Big tests of strength lie ahead for the former brickie turned metro mayor

STEVE Rotheram will head to Wallasey Town Hall on Monday morning for his first working day as the first ever metro mayor for the Liverpool city region.

His first task will be to take a code of office, a legal requirement to allow him to function as the region’s main man. 

The result of Thursday’s election had always been a foregone conclusion, with the only question being the level of support from voters.

As well as battling against the ever increasing stranglehold of Conservative rule, the one-time brickie will have to work with a city and five boroughs who at times do not see eye to eye

In the event the turnout was dismal, just over 28.1 percent across the city.

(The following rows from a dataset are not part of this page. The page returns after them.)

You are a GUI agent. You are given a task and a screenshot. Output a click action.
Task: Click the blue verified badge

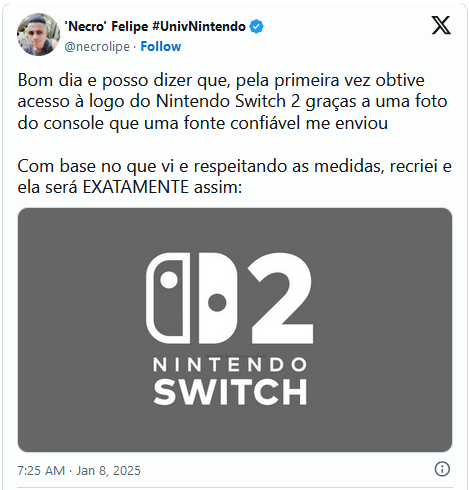(256, 26)
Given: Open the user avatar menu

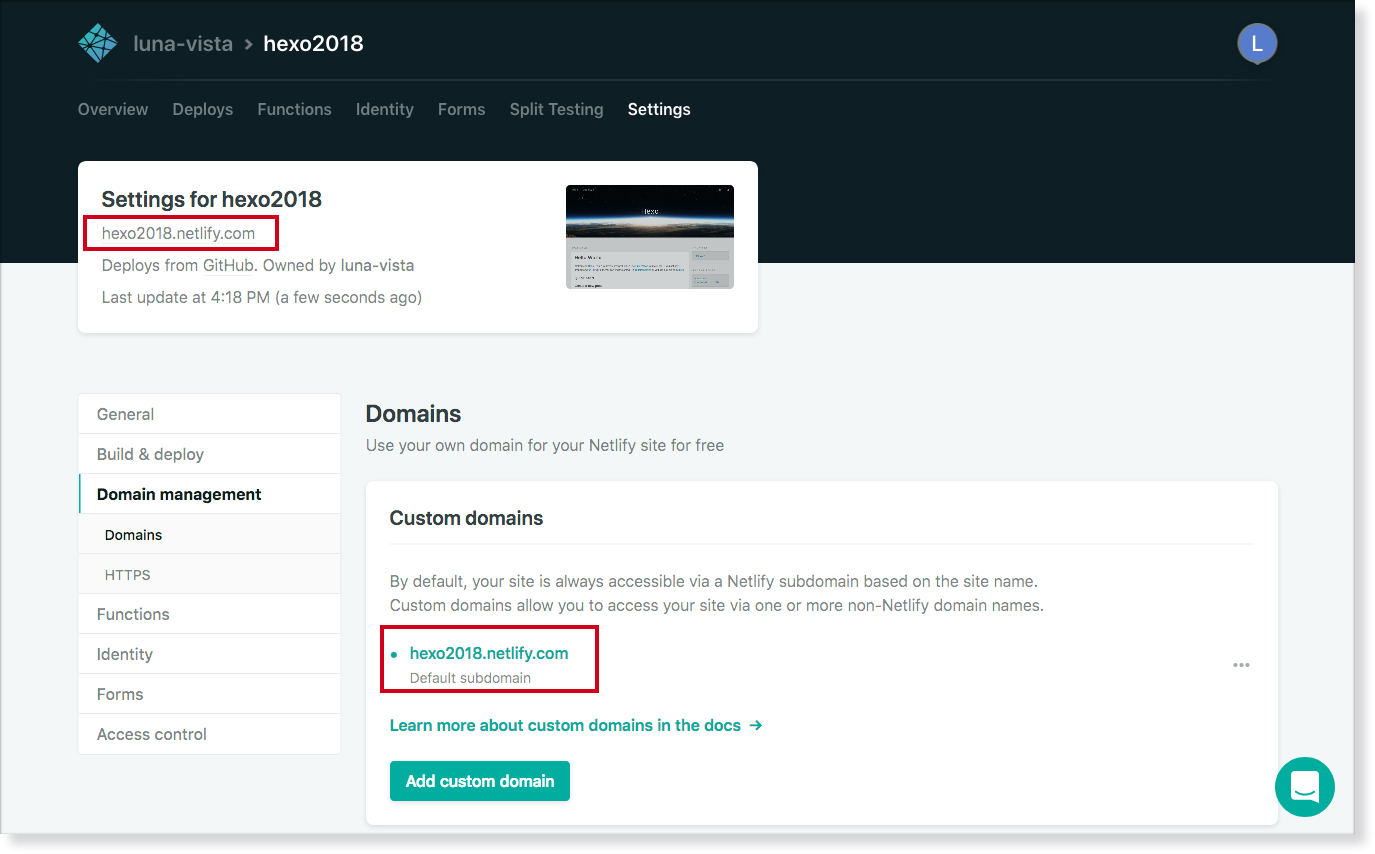Looking at the screenshot, I should 1256,43.
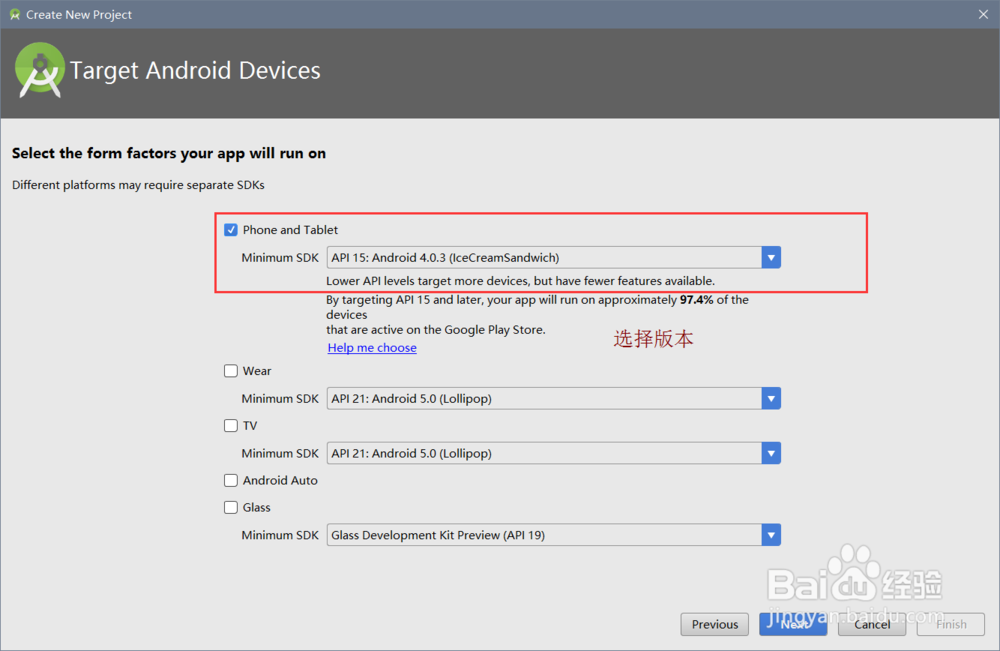This screenshot has height=651, width=1000.
Task: Tick the Glass form factor checkbox
Action: (x=231, y=508)
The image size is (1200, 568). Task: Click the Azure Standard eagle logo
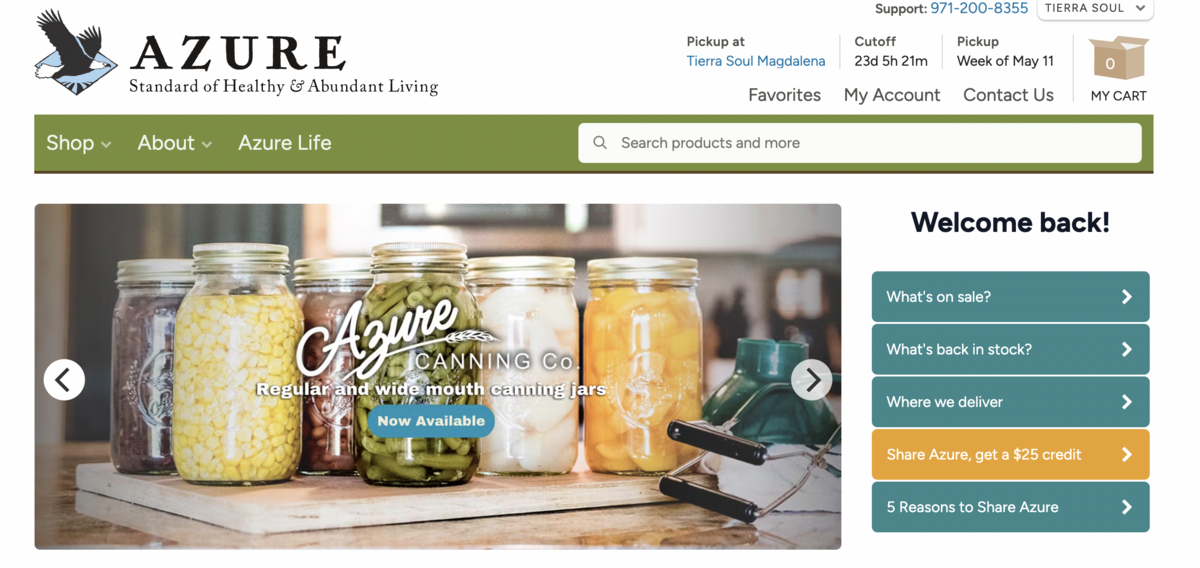[x=76, y=53]
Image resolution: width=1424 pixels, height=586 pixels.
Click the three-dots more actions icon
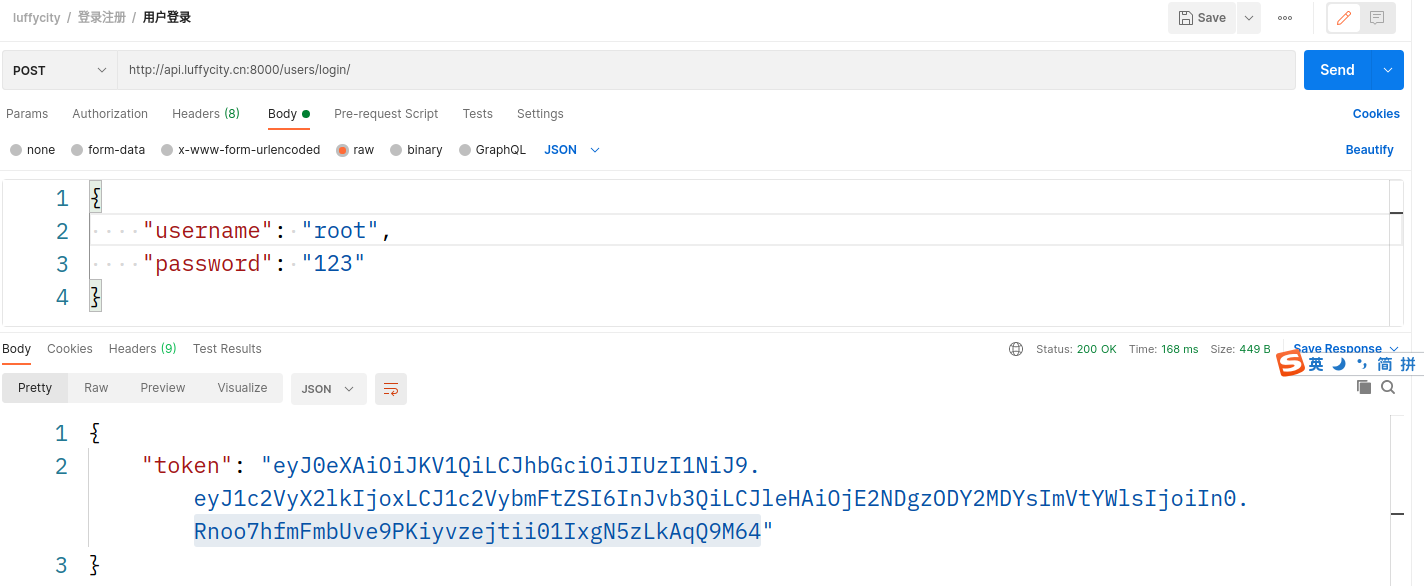tap(1285, 18)
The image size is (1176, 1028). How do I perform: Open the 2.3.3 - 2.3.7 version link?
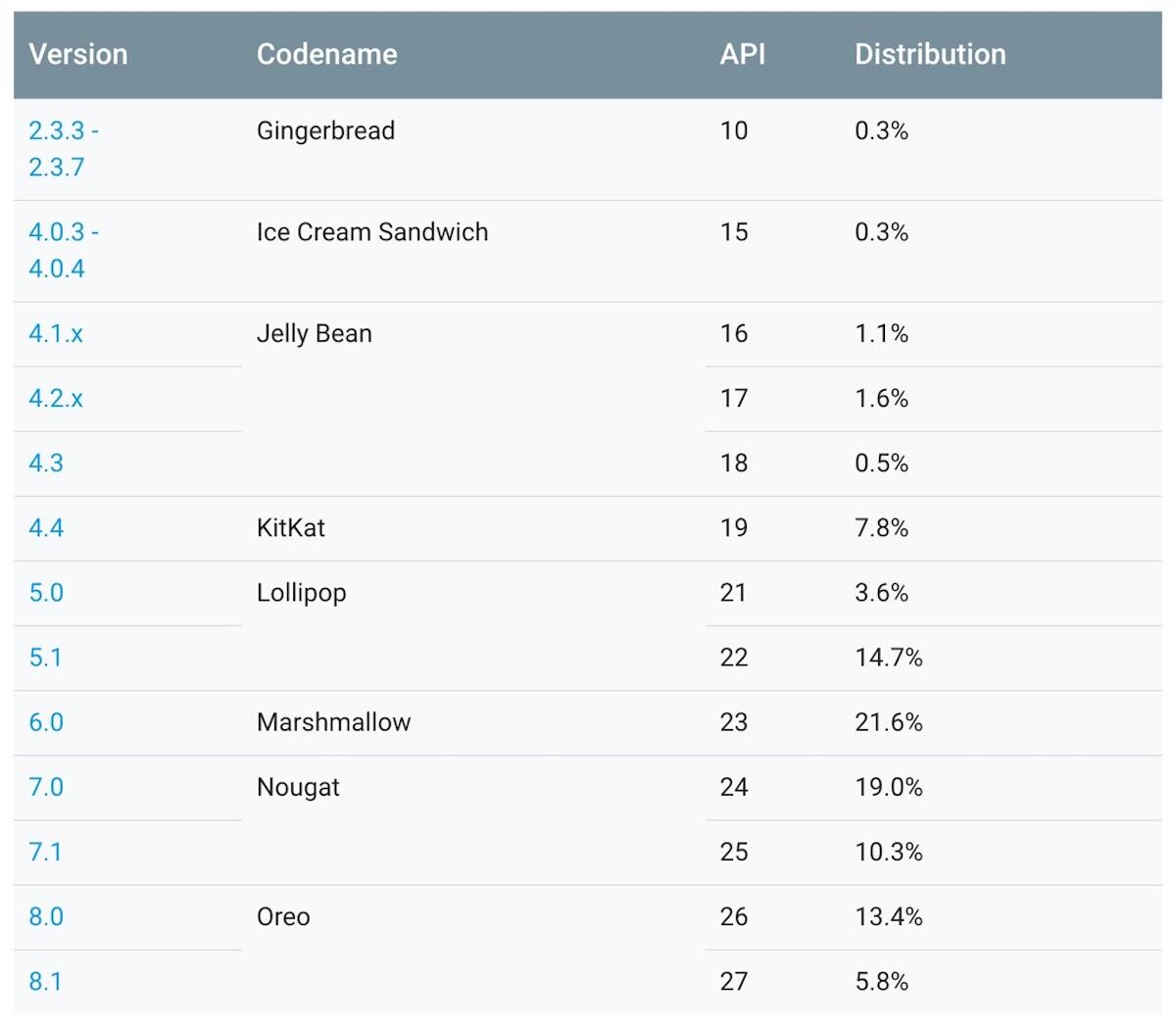[x=63, y=131]
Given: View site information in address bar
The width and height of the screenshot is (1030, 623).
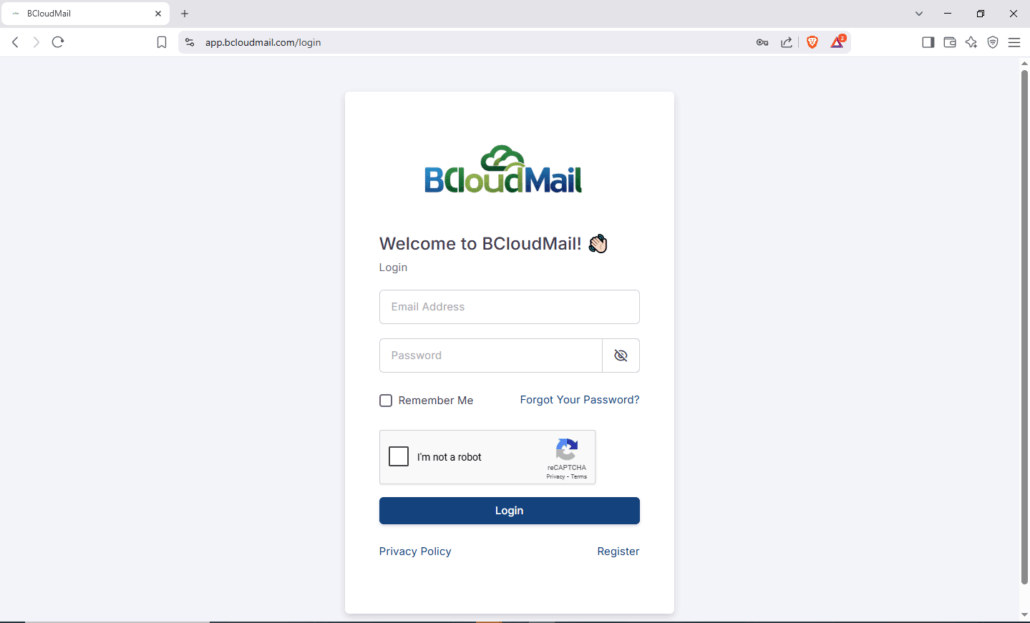Looking at the screenshot, I should (x=189, y=42).
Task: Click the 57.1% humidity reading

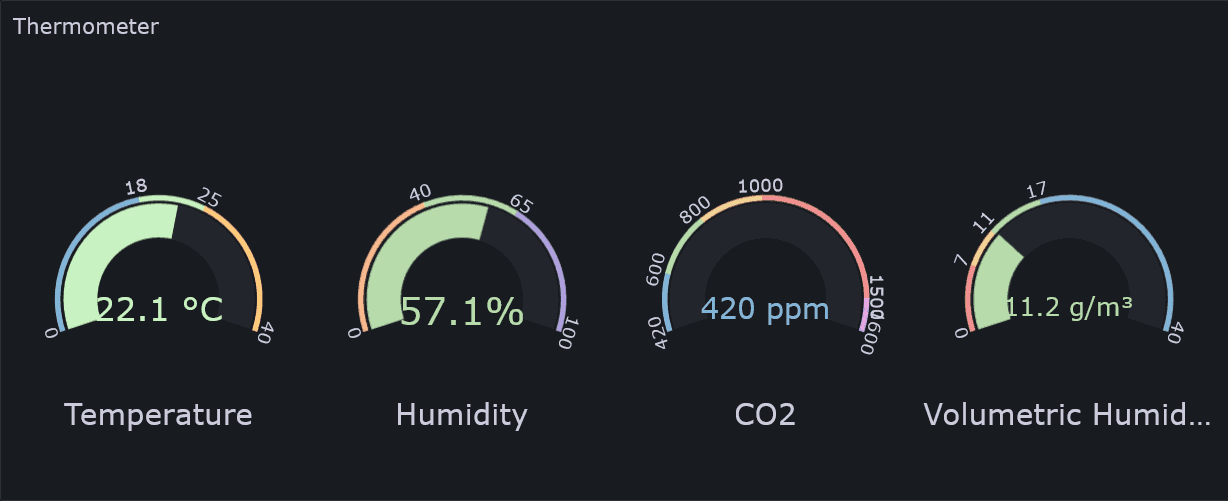Action: pyautogui.click(x=462, y=312)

It meant that almost three quarters of people didn’t bother to vote. In Widnes and Runcorn, which recorded the lowest turnout just a fifth of voters made the journey to ballot boxes.

Rotheram’s share of the ballot was just under 60 percent, which gave him a convincing mandate to do the job. The low turnout was perhaps more a reflection on the concept of a metro mayor than on the victor.

The cost of a metro mayor’s office is likely to cost several million pounds a year, money that will seemingly come from the £900 million, 30-year package given by George Osborne as a carrot for accepting (without a referendum) the concept of a directly elected metro mayor. 

Quite where that seat of power will be based has not yet been decided by  Rotheram, but it is likely he will use One Mann Island for the time being, where the Combined Authority had its HQ.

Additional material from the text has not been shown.